若手お笑い芸人のブームとなって久しいが、そこに演劇でいうホンの良さを感じることが少なくない。ホン、脚本である。例えばアンジャッシュ。ちょっとした誤解の連続で騒動が大きくなる様は、今回読んだチョコレートコスモスでいえば「戦争と電話」のシナリオに通じるところがある。女ピン芸人友近の一人芝居も、芸術ではなくて娯楽側に振っているが、あれもシナリオが命、そういう芝居であることに変りはない。自分でホンは書いているのだろうし、ホンではなくてネタとか呼んでいるのだろうが、ホンの良し悪しが結果の大勢を決する。さらに、微妙な間合い等、芸人たる演技力がさらに完成度を高める。掛け算の構図。
さて、小説家が戯曲を書くこともあるし、小説家志望が脚本家に落ち着くこともあろう。チョコレートコスモスには、神谷、巽といった脚本家の他にも、プロデューサー、担当官庁の官僚など、演劇をとりまく様々の人種が登場する。その中で、恩田陸さんが「ホン」を書く脚本家を狂言回しの役割で「自分の視点」として置いているように感じる。巽は学生時代の自分、神谷は近未来の自分かいな。どっちも男だけど。少女漫画的な「女優の世界」への憧憬を直球で描くだけでなく、ホンは大事なのよ、という自分の立ち位置を明確に主張しているのではないかと思う。
一つ驚いたのは、主役の天才少女、佐々木飛鳥が具体的にどうすごいのか、ちゃんと描ききっていること。
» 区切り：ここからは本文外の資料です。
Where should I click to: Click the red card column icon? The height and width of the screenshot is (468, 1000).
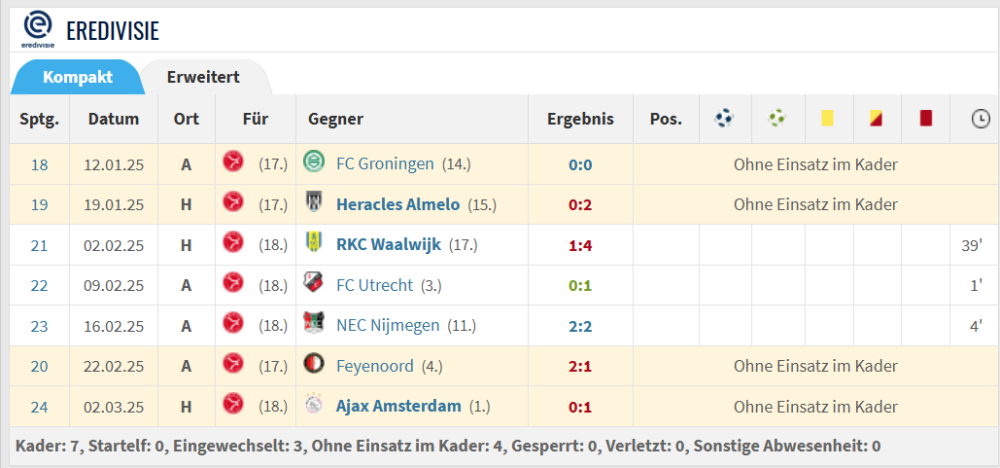926,119
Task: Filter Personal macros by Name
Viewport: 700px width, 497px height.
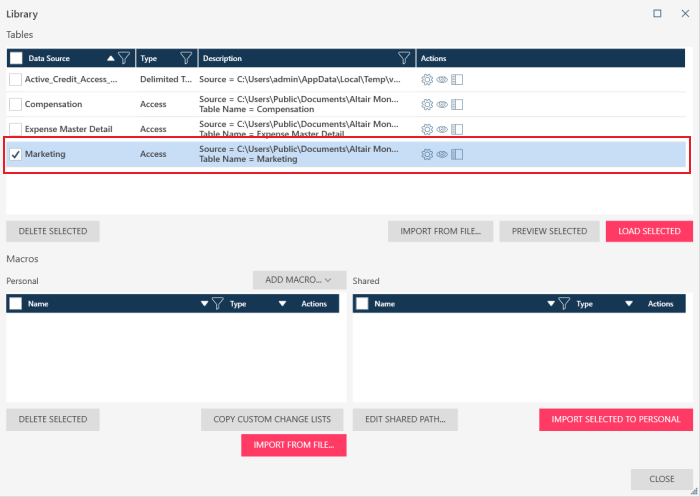Action: pos(218,303)
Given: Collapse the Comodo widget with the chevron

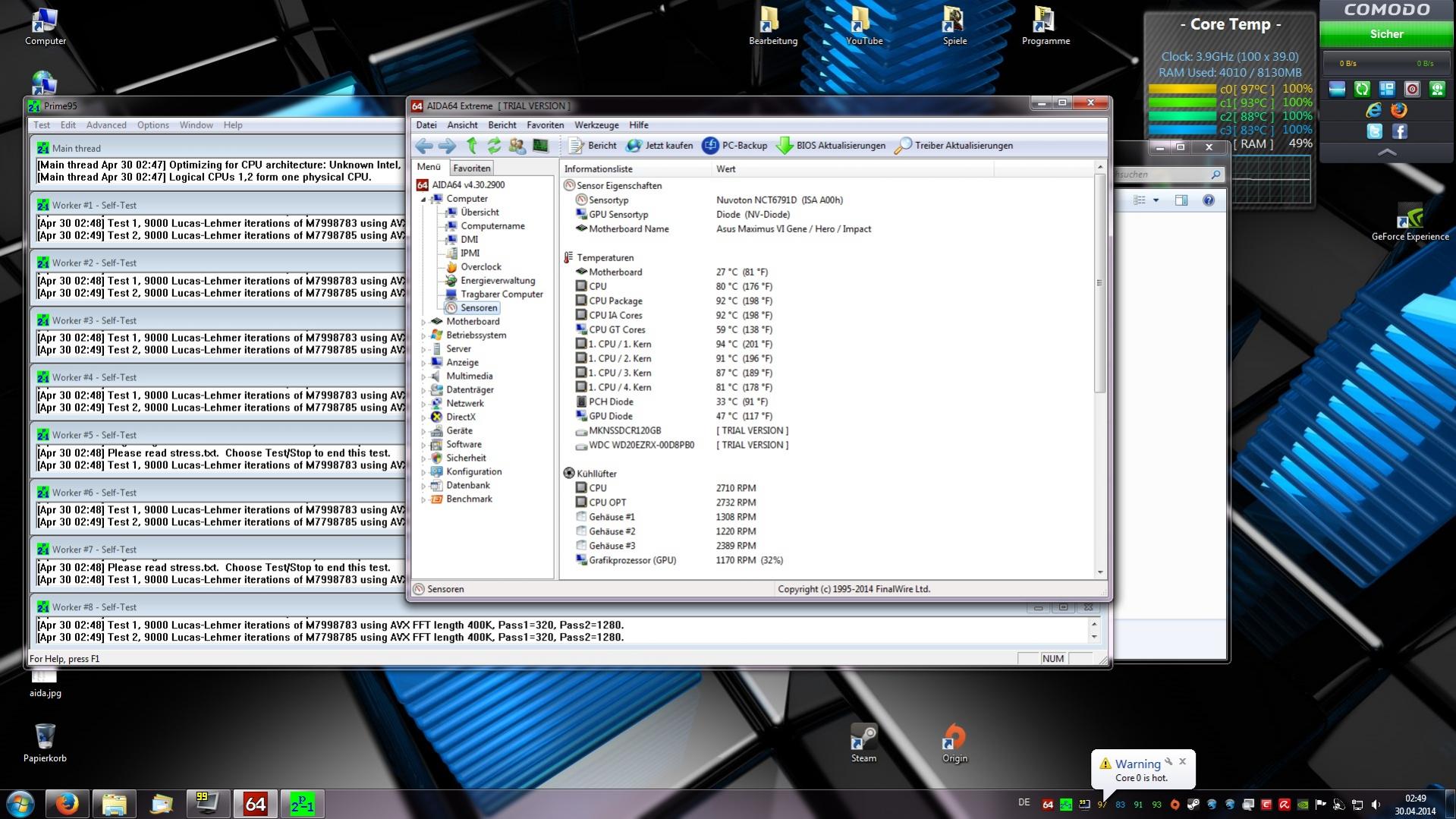Looking at the screenshot, I should 1386,153.
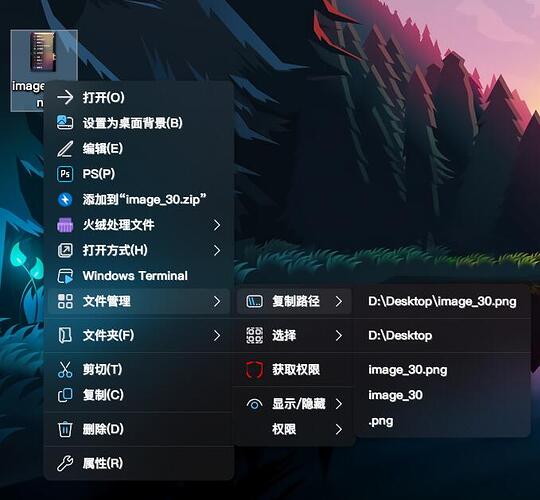Copy the D:\Desktop folder path
This screenshot has width=540, height=500.
(442, 335)
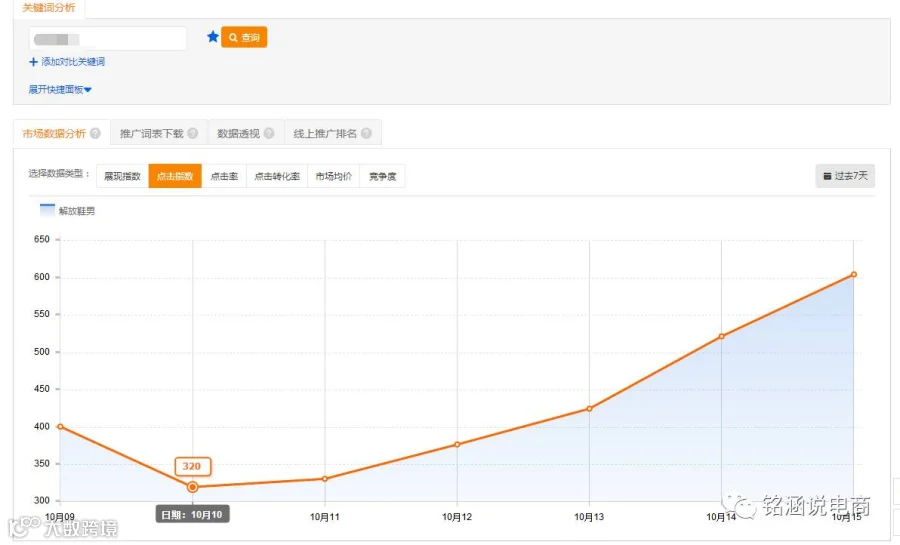The image size is (900, 545).
Task: Select the 点击率 data type
Action: point(224,176)
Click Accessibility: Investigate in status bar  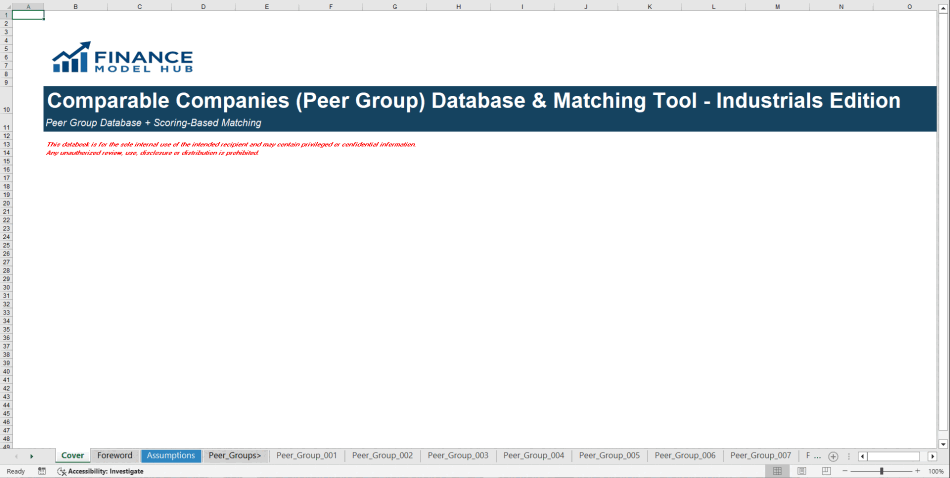105,471
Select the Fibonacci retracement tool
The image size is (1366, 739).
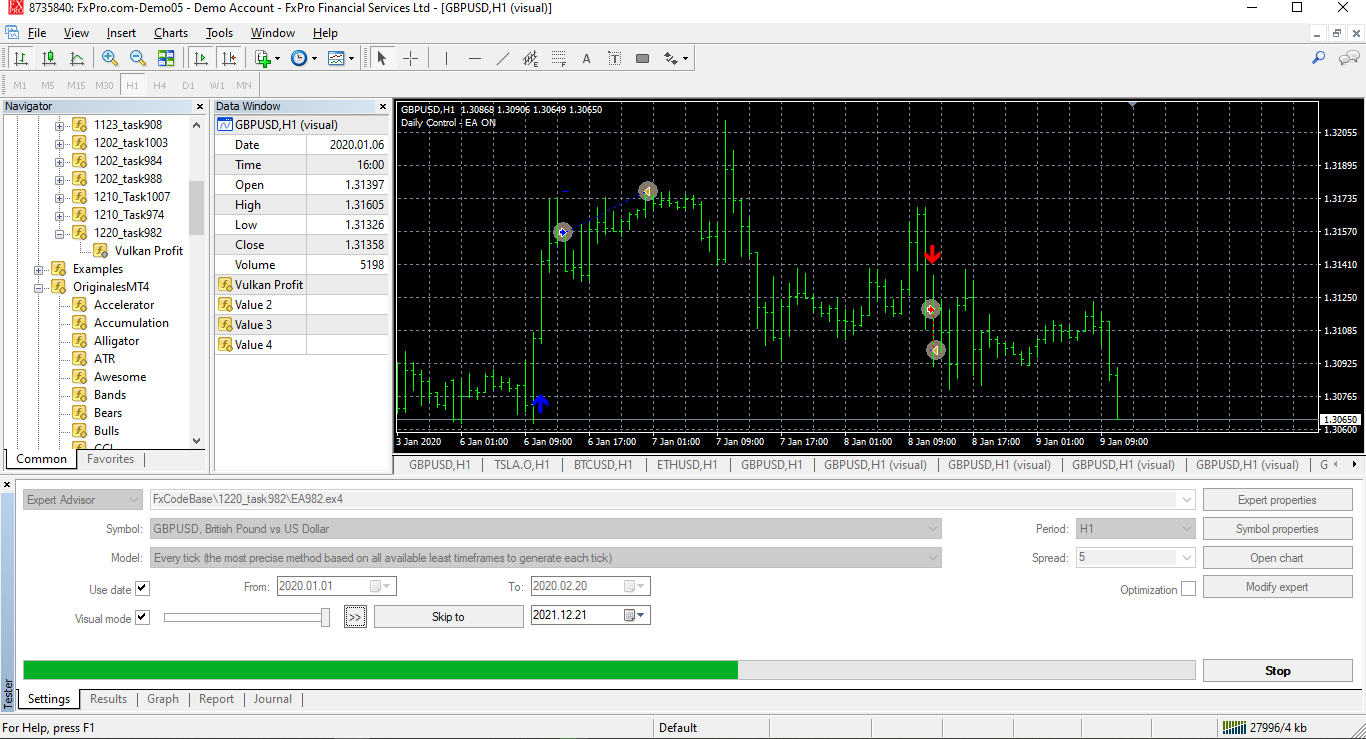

観客がチョー感動した云々の結果だけ書いてプロセスを誤魔化したりサボったりするのでなく、どのように演じたか、創作し、描写しているところ。
ところで、チョコレートコスモスはガラスの仮面と比較して論じられることが多いが、はたしてそれは適切か。台詞を一発で覚える天才少女、確かにマヤを引き合いに出したくなろう。少女漫画にも造詣の深い恩田さん、もしかしたら一度、敢えて似たような状況設定で、絵(漫画)に対する文字(小説)の表現力の検証、女優賛美オンリーの世界に対してスタッフ乙まで含めた舞台賛歌をやってみたかったのかもしれない。オマージュというより、挑戦だったんじゃないかと。まあそれも、対比、ということに違いはありませんか。
それにしてもパフォーミング・アーツの世界は面白い。大昔の話でただの余談だが、ロンドンでレ・ミゼラブルを見た直後にブロードウェイで同じ演目を見たら、同じ舞台装置で同じ演出なんだが、役者さんがやたらと自己主張することに驚いた。お国柄だろう。そもそも比較して見ようなんて発想が好き者の証で、素人ながら、演劇ヲタクの素質十分な自分であることを感じる。
※ だがこの小説500頁、決して読みやすいわけでもない。所要時間4~5時間とされ、自分も他の小説はその程度で読めるが、チョコレートコスモスの前半では1週間以上かかり、逆に後半は3時間程度。面白くなってくるまで忍耐の連続で、ネバーランドのような苦手な部類を連想して、何回もギブアップした、というのが真相だ。図書館の予約で順番を待ってる皆さん、お待たせして御免なさい。